Most of the members of the hard-right part of the Tory Party have been in Parliament for decades. Having secured good money from soliciting or banking beforehand, they enter Westminster, in a gloriously safe seat, with little to fret about involving their job security. They can easily fulfil their tasks in the country while engrossing themselves in the archaic traditions and customs of Parliament, which always include making vulgar, alpha male noises towards other members, especially women. They also come in with one issue in mind: those pesky Europeans. All those French, Belgian and German bureaucrats from Brussels who will one day of course, create a monstrous European Super State and Britain, once again, will endeavour to stand alone against the face of a tyrannical regime on the edge of Europe. This blatant scaremongering, to coin a term often employed by those dismissing the concerns of businesses over jobs from Europe, is hugely dangerous. It stirs up distrust of European interests and serves up a cacophony of nostalgic and hate-filled sentiments, dressed up as legitimate and acceptable concerns. If Theresa May attempts to placate and please these outliers she will lead her party to gargantuan electoral castigation and politcal banishment.

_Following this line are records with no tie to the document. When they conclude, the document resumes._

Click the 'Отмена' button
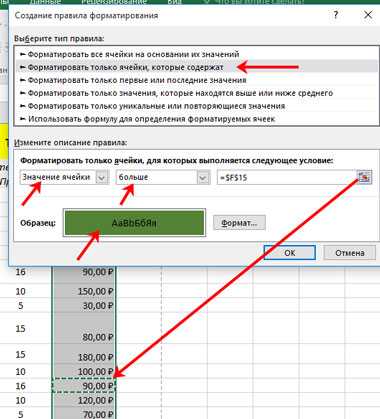The width and height of the screenshot is (380, 419). pyautogui.click(x=349, y=253)
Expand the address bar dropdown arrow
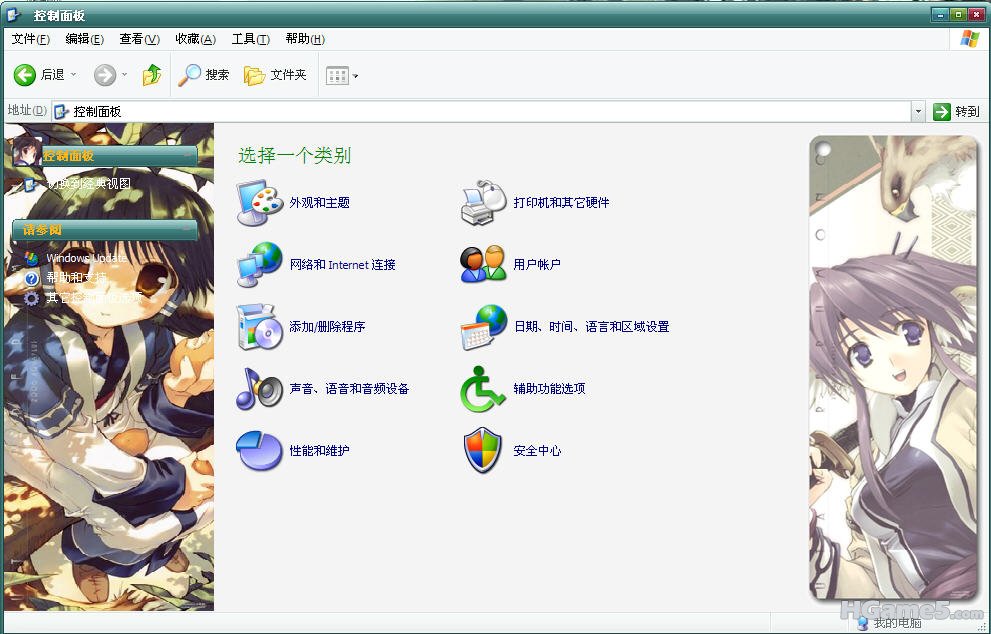 [x=918, y=112]
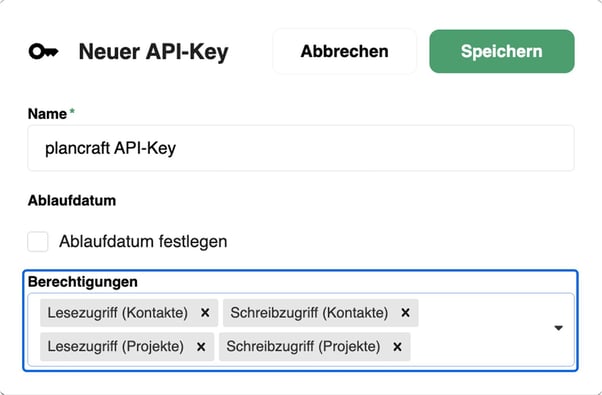Cancel with the Abbrechen button
The height and width of the screenshot is (395, 602).
point(344,51)
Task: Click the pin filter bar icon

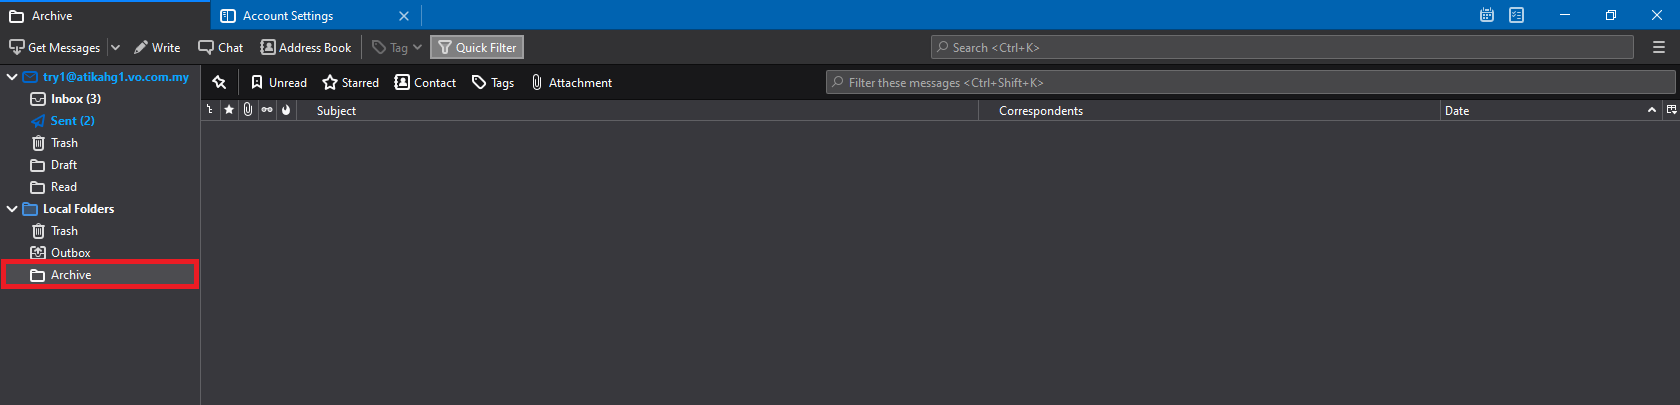Action: tap(219, 82)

There are many problems with the European project, which has betrayed its original function, gradually increasing ever closer political union and stripping member states of their sovereignty in the sagacious disguise of ‘cooperation.’ As an extremely soft and rather reluctant Brexiteer, I can relate to the issues raised by those at risk to the Customs Union and even greater integration in Brussels, particularly concerning law and sovereignty. However, the remorseless state of those pursuing, come what may, the result of the 2016 vote will lead to dire economic and social consequences, the start which we have already been able to glimpse. Those Tories couldn’t care less about the real life impacts of the decisions they make. They have been totally immersed in the luxury of career politics, fighting small issues in the constituencies and, as David Cameron put it in 2005, banging on about Europe. They have, with rather large slabs of help from Boris Johnson, the minor delinquent Arron Banks and the sly political genius in Dominic Cummings, destroyed the country’s reputation and world standing, along with a few tens of thousands of jobs. The country will never forgive them. The Conservative Party that only a few years ago was socially and economically liberal, with odd fringes to the sides, should root them out. If they don’t, the Conservative Party will let in the man who poses potentially more danger to the country and their party. Jeremy Corbyn.

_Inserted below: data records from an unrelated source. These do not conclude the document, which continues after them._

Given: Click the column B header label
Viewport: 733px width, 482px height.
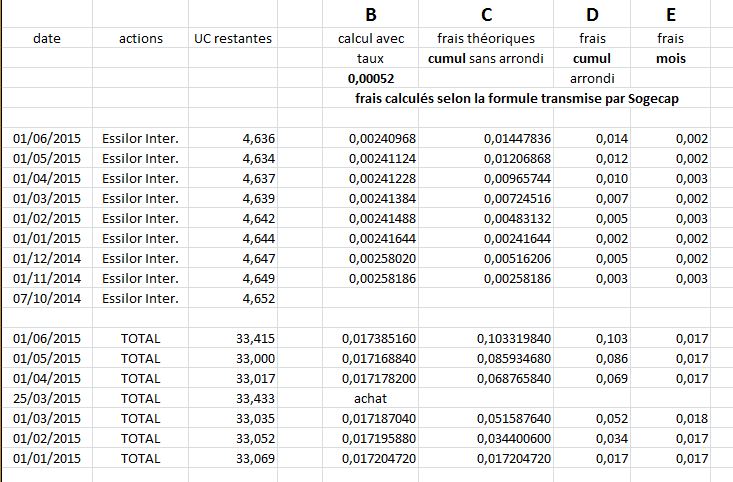Looking at the screenshot, I should 370,15.
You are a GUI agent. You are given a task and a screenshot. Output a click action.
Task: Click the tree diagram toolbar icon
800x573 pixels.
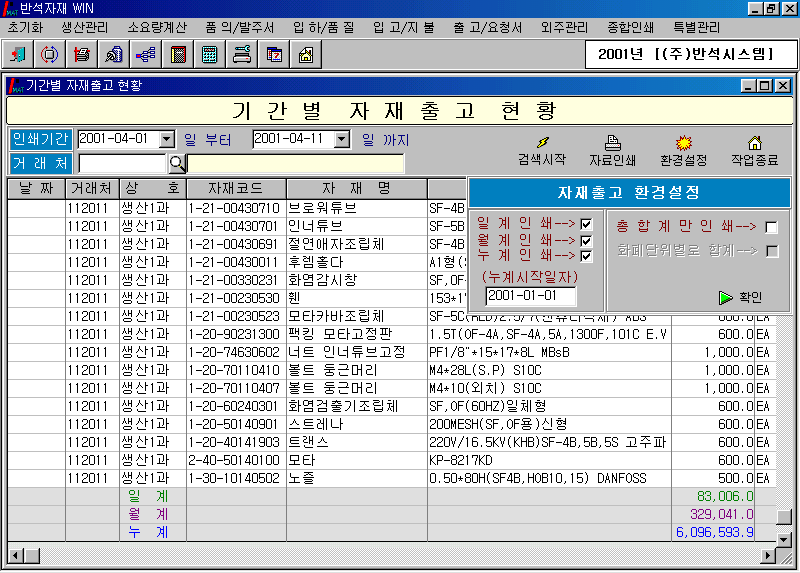(145, 54)
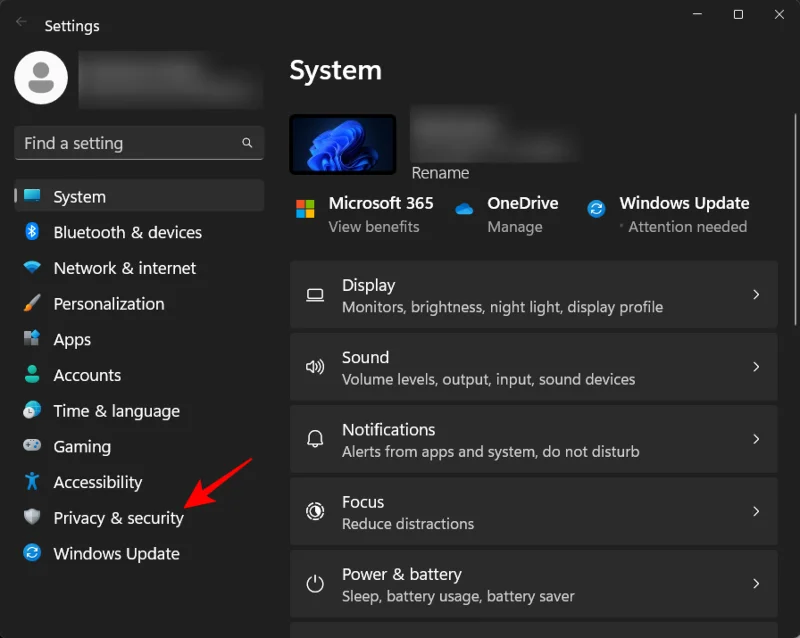
Task: Click the Sound speaker icon
Action: 315,367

A no-deal scenario would obviously be disastrous for both the UK and the EU. The very notion of crashing out without an agreement with an organisation that affects us all is able to strike some fear into the most adventurous of business people. Despite this widespread anxiety over such a calamity, the zealots who pursue their cause without thought for compromise couldn’t care less. They would rather drive the country off a cliff-edge than give a single though to the ramifications. This perilous attitude will not bode well with the people or with the party in the long-term.
The disastrous and calamitous leadership of Iain Duncan Smith and Michael Howard during the Tories’ long period of political exile exemplified why the hardliners can never successfully or competently rule a major party or government in Britain. Despite heckling from supporters, those two are not ‘elder statesman’, just like their similarly aged counterparts in Parliament. They are just white, stale, male bores who rant continuously about their one play-thing of choice: Europe. Next year, they will, lamentably, get what they have craved since the wild days of Oxford in the 70s. They will have succeeded in their lifelong quest, showing two fingers to Brussels, oblivious and uncaring of the consequences. And then the country will despise them and only the other catastrophic bunch could fill their place.